Albert Ho and To Kun-sun of the Democratic Party, holding flowers, celebrate after winning Legislative Council seats in Hong Kong, on Monday. Pro-democratic parties in Hong Kong were edged out by pro-Beijing rivals in key legislative elections on Sunday. Image Credit: AP

Hong Kong: Hong Kong’s new Beijing-backed leader emerged the big winner of local elections on Monday, his allies holding their seats as pro-democracy groups failed to capitalise on weeks of angry protest against China-linked policies.

The unexpectedly poor showing by the pro-democracy camp led veteran Albert Ho to quit as chairman of the Democratic Party on Monday, even though he was re-elected, after what he called a “bad defeat” in Sunday’s poll.

The broad pro-democracy camp won 18 of the 35 directly elected seats in the 70-seat Legislative Council, which passes policies, budgets and formulates legislation, fewer than expected.

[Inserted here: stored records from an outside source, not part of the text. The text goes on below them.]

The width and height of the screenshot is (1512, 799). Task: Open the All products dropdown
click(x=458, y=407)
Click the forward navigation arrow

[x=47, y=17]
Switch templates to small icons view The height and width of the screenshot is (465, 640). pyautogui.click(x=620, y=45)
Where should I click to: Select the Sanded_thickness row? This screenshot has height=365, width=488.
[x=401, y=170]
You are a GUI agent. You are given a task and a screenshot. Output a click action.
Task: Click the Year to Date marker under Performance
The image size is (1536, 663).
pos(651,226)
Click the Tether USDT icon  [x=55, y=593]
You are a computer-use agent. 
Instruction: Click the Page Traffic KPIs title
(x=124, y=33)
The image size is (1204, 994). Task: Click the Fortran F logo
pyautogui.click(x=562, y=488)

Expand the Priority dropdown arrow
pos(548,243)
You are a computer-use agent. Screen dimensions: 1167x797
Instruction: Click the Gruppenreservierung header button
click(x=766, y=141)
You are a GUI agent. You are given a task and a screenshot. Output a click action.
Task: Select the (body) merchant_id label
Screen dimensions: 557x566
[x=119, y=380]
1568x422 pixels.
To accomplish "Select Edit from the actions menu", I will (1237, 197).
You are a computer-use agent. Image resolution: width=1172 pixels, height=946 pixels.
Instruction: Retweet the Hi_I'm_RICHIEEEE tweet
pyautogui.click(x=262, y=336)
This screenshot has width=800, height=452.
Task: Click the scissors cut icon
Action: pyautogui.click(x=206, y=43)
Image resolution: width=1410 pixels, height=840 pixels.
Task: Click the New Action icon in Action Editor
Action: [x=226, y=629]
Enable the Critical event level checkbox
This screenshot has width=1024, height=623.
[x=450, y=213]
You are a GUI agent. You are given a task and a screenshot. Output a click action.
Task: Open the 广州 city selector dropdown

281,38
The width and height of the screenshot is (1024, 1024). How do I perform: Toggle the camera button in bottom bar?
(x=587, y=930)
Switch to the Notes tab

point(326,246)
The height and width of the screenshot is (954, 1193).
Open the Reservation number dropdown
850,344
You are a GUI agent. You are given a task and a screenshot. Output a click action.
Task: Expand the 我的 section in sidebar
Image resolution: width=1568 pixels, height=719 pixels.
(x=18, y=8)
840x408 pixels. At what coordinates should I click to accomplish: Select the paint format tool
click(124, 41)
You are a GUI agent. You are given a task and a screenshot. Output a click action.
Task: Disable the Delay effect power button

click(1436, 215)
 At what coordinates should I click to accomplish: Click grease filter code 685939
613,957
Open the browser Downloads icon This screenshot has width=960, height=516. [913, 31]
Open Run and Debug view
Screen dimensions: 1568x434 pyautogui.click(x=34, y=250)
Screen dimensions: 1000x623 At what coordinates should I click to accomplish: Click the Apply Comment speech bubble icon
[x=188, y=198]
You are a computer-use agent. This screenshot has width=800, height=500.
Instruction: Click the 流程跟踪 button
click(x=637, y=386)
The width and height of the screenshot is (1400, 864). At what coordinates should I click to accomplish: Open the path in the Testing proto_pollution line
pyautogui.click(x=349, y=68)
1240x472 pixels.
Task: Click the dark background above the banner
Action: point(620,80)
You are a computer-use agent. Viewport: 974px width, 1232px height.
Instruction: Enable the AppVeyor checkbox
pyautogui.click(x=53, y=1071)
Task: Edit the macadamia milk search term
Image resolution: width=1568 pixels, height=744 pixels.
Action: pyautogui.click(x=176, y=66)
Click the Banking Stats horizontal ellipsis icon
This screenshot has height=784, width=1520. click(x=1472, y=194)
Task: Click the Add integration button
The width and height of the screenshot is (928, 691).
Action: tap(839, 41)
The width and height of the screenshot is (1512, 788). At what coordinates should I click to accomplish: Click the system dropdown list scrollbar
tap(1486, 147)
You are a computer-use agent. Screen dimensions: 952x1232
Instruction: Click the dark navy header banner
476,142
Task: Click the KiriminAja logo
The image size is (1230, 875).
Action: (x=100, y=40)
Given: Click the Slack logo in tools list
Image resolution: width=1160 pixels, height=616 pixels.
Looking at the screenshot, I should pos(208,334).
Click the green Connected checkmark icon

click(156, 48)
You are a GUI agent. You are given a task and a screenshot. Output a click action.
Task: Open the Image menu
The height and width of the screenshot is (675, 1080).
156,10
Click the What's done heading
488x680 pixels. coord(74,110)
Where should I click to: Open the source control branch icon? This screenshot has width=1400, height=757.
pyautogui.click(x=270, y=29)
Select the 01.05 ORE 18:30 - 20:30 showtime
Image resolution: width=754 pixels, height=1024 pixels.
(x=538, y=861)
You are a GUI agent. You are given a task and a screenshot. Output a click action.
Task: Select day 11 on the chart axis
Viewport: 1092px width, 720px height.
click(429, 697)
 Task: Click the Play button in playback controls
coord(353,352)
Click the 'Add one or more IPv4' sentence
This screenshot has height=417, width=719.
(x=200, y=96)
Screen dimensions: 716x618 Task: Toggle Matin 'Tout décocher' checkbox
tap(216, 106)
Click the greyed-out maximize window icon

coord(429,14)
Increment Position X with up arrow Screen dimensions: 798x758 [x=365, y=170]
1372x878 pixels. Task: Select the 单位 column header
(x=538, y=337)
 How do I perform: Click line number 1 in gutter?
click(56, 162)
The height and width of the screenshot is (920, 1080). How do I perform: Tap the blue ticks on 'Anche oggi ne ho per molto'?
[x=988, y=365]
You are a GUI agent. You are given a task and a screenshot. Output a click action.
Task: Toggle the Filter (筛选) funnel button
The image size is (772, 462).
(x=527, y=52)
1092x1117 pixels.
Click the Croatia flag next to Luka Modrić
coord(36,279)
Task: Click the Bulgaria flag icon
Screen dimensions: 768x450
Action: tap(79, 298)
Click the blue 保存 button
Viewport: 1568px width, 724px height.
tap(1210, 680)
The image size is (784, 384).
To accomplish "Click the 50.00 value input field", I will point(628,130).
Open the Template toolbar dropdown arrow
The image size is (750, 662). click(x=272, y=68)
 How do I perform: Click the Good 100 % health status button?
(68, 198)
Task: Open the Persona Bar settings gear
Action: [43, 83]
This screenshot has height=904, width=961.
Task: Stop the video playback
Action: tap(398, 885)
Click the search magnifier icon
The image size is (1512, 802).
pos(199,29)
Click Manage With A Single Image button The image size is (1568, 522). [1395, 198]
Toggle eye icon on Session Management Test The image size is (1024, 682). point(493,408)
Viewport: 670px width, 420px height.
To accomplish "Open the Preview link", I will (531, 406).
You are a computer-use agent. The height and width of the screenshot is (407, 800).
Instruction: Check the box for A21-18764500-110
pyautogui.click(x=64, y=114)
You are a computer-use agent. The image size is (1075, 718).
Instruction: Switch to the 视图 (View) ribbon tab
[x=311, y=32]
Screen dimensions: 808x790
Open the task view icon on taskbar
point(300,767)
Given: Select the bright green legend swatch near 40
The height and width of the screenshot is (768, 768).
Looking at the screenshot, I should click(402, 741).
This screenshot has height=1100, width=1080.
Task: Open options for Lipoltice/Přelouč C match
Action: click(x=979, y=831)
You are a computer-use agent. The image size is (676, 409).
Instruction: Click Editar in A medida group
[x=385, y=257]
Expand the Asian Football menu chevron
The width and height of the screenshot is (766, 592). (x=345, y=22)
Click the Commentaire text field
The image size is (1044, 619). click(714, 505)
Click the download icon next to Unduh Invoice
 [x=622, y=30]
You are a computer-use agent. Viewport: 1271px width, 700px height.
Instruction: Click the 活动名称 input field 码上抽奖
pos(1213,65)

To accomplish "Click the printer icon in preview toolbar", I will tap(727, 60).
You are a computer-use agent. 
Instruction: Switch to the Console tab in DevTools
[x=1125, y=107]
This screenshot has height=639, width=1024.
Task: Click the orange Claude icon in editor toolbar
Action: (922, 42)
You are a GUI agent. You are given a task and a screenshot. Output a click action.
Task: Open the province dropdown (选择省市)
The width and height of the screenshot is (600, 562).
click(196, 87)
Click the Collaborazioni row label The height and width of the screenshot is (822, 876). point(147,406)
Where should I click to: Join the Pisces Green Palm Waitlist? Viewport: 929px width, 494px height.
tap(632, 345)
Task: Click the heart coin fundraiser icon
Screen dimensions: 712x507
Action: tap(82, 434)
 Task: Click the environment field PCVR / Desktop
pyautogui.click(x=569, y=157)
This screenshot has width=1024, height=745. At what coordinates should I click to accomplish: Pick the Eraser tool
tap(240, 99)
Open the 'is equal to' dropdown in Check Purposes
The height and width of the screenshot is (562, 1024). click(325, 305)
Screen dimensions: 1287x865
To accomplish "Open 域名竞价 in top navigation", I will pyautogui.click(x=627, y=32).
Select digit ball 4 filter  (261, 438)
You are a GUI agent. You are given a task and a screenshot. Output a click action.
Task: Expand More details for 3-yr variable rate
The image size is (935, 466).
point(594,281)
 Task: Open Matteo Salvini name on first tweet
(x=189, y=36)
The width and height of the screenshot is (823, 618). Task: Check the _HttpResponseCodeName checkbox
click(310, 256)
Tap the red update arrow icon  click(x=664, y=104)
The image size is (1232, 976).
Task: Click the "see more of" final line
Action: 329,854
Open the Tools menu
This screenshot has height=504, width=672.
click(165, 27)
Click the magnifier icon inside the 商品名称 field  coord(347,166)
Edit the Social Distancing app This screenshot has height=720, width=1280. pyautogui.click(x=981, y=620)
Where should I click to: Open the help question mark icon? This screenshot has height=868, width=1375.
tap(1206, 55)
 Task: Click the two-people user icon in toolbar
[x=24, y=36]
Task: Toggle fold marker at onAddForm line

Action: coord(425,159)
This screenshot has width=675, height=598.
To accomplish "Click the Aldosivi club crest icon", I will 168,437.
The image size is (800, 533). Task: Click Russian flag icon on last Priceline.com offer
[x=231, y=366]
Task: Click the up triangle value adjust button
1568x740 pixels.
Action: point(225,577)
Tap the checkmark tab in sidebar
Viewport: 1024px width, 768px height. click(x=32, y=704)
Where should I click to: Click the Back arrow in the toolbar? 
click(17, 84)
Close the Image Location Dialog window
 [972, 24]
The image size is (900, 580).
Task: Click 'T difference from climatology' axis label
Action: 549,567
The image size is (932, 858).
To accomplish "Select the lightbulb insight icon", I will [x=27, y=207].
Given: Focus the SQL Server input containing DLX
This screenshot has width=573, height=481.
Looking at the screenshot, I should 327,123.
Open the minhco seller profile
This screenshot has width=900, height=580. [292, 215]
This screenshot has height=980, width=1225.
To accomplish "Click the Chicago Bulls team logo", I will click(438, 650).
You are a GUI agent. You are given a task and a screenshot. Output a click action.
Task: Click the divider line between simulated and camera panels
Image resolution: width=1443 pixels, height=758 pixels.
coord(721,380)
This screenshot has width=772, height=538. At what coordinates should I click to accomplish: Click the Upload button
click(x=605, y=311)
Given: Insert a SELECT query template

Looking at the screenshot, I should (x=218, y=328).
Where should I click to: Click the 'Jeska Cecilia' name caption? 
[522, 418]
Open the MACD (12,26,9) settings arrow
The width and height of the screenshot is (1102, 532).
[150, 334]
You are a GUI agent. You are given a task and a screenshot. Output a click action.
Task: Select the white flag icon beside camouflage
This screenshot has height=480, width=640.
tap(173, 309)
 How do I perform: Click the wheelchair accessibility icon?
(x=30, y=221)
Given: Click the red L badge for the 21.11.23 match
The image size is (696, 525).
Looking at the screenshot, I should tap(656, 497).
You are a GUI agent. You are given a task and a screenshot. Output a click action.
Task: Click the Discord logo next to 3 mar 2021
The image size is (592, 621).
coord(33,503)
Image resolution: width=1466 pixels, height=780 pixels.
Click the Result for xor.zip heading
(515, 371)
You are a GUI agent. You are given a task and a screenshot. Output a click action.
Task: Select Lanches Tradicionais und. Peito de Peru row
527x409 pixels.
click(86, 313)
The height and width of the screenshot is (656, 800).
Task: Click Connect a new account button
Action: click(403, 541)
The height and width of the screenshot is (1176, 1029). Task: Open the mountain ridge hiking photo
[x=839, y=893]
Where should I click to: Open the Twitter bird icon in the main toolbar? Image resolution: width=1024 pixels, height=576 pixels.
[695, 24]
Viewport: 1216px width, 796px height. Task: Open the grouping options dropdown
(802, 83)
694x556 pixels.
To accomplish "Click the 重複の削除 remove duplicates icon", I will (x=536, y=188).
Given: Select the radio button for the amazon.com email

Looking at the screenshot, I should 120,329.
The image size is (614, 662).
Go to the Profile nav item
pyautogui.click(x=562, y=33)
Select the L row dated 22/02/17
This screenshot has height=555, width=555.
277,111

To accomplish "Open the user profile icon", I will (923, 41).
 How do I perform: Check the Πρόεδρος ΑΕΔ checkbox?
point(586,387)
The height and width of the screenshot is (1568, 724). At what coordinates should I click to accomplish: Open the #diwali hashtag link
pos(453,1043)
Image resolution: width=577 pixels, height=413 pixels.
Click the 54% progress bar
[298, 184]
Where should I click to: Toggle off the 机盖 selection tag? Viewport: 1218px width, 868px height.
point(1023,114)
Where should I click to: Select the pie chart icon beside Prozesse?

However, it still managed to gain a third of the available seats to give it a crucial veto bloc over future policies, including democratic reforms. They have agitated for full democracy, which Beijing has grudgingly allowed from 2017.

Hong Kong voters voted for a new legislature a day after Chief Executive Leung Chun-ying backed down from a plan for compulsory patriotic Chinese education in schools, a policy that drew tens of thousands of people to a 10-day protest.

The education controversy and anti-China sentiment brought more people out to vote — 53 per cent of 3.4 million registered voters cast ballots, up from 45.2 percent in the last poll in 2008 — seen as a likely boost for the pro-democracy camp.

But deep divisions across parties, with some competing against each other in important districts, and the lack of a broad, coordinated strategy allowed better mobilised pro-Beijing, pro-establishment parties to hold their ground.

“We have more votes but less seats. This is a tragic result,” said pro-democracy Civic Party lawmaker Ronny Tong.

Political analyst Ma Ngok said the pro-democracy camp had suffered a setback that would lead to a more fragmented legislature.

“I think the bargaining power of the whole camp has diminished as a result,” Ma said. “They have not gained any ground despite the seemingly favourable political climate.”

Hong Kong enjoys a high degree of autonomy, with a vibrant civil society ready to oppose policies seen encroaching on the capitalist hub’s freedoms 15 years after the former British colony reverted to Chinese rule.

Beijing, however, has stalled demands for full democracy and has a strong influence in politics, the media and education.

Since taking office in July, Beijing-backed Leung has had to fight China-linked issues such as dizzyingly high property prices and overcrowding in hospitals that Hong Kongers blame on visitors from China.

“I think his (Leung’s) allies got reasonable results this time round and it will strengthen his confidence in terms of pushing his own policy,” Ma said.

Leung has already pursued a more socially inclusive, populist agenda that some say goes against the grain of Hong Kong’s free market credentials.

“Mr. Leung’s election manifesto places great priority on livelihood issues,” said Tam Yiu-chung, chairman of Hong Kong’s largest pro-Beijing political party.

“He’s shown he’s willing to make adjustments, so we will support these policies,” said Tam, who was re-elected on Sunday.

Despite Beijing’s aversion to political reform, Hong Kong remains the most progressive city on Chinese soil. China’s leader-in-waiting, Xi Jinping, who has overseen Hong Kong affairs for the past five years, has called for speedier reforms to stave off social and economic malaise.

“Hong Kong is a successful experiment that should be encouraged and followed,” said analyst Michael DeGolyer.